Whatever it was, he got over it.
“He seems the same now,” trainer-owner Dewayne Minor said. “When he first came back, he was a little angry. But now he’s gotten settled in and is more like himself.
“I’m looking forward to next year, seeing him have a good year next year. He’s staying here.”
Before getting started on next season, the five-year-old Wishing Stone will complete this year in Saturday’s American-National Stakes for older trotters at Balmoral Park after skipping the Breeders Crown due to health issues. Entries for the American-National closed late Wednesday morning.
A multiple-stakes winner and winner of $1.83 million in his career, Wishing Stone had a lengthy stay in Europe, where he began racing at the end of his three-year-old season. He won six of his final eight starts that season, including the Kentucky Futurity, the Matron Stakes and the American-National for three-year-old male trotters.
During his pop across the pond, the trotter won the French trotting race at Grand Prix du Sud Quest at 1-5/16 mile, took the Kings Trophy in Sweden and won the Copenhagen Cup. He was second in the Gran Premio Continentale in Italy and second in his European finale – the Jubilee Trophy for five-year-old trotters in Sweden on Aug. 15.
Wishing Stone returned to Lexington’s Red Mile in late August and, after several days in quarantine, began getting his Yankee Doodle Dandy legs back.
In his first start in the States, Wishing Stone finished fourth in the Allerage Farms Open Trot, behind Chapter Seven, Mister Herbie and Arch Madness, on Oct. 7 at The Red Mile. His time was 1:51.2, which equalled his career-best mark that he took in winning the final heat of the 2010 Kentucky Futurity at The Red Mile.
“I thought he was fantastic,” said Minor, who owns the Wishing Stone with TLP Stable, Deo Volente Farms and Jerry Silva. “To be off six weeks and come back off one qualifier and trot back to his lifetime mark was great. That was fantastic.
“It gave me some incentive that he would be competitive with the aged group. We’re going to finish the year out with the American-National and prepare for next year.”
The original plan was for Wishing Stone to race in the Breeders Crown, but considering a high temperature and all he had been through, Minor thought it best to keep him out.

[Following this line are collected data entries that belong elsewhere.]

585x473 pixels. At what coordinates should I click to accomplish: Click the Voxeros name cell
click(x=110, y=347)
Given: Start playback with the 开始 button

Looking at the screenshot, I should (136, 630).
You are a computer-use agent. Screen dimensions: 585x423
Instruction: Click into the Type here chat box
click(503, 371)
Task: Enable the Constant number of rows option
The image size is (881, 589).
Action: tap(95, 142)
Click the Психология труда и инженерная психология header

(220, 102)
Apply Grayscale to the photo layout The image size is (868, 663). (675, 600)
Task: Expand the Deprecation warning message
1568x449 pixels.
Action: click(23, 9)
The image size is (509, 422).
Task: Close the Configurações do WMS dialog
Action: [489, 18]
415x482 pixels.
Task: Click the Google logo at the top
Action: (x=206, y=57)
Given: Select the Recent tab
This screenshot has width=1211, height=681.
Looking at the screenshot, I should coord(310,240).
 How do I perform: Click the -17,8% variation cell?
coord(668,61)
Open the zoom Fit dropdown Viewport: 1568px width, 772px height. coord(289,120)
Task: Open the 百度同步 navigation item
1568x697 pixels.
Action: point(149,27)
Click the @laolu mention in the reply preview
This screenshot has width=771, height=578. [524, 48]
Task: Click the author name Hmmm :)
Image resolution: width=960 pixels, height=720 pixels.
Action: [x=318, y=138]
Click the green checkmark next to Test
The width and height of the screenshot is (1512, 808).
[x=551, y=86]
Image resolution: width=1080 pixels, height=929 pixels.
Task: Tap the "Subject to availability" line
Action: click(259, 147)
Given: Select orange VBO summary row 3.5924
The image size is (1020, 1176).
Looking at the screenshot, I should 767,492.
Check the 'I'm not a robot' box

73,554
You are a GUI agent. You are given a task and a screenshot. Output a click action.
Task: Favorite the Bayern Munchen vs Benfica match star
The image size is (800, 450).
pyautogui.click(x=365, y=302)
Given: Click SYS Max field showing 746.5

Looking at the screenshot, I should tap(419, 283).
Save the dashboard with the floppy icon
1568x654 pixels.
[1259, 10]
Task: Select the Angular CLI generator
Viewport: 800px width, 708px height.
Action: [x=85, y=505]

“He had a fever and he wasn’t just right,” the trainer said. “I didn’t think it would be a good thing to try to race him there. He had to be at a hundred per cent to go at that level.
“I think it was the best thing not to try him in there, but to get him well enough to finish out the year right.”
Minor was encouraged by Wishing Stone’s most recent performance, a second-place finish in the Preferred at Woodbine Oct. 29.
“He raced on a bad night, with 60 mile an hour winds,” noted the trainer. “It was minus-one [temperature] with the wind. He got away fourth and came first up and then hit that sharp wind, which kind of took it away from him. He only got beat by a neck, so he raced good that night.”
All things considered, Minor likes what he is seeing from a horse he says “is such a pleasure to be around."
“Right now he’s doing good,” Minor said. “He trained good before I left Canada; he trained back in :56 and was acting like his old self. He’s preparing for the American-National. We’ll see how we draw and we’ll go from there. But I think he’s in good shape right now.”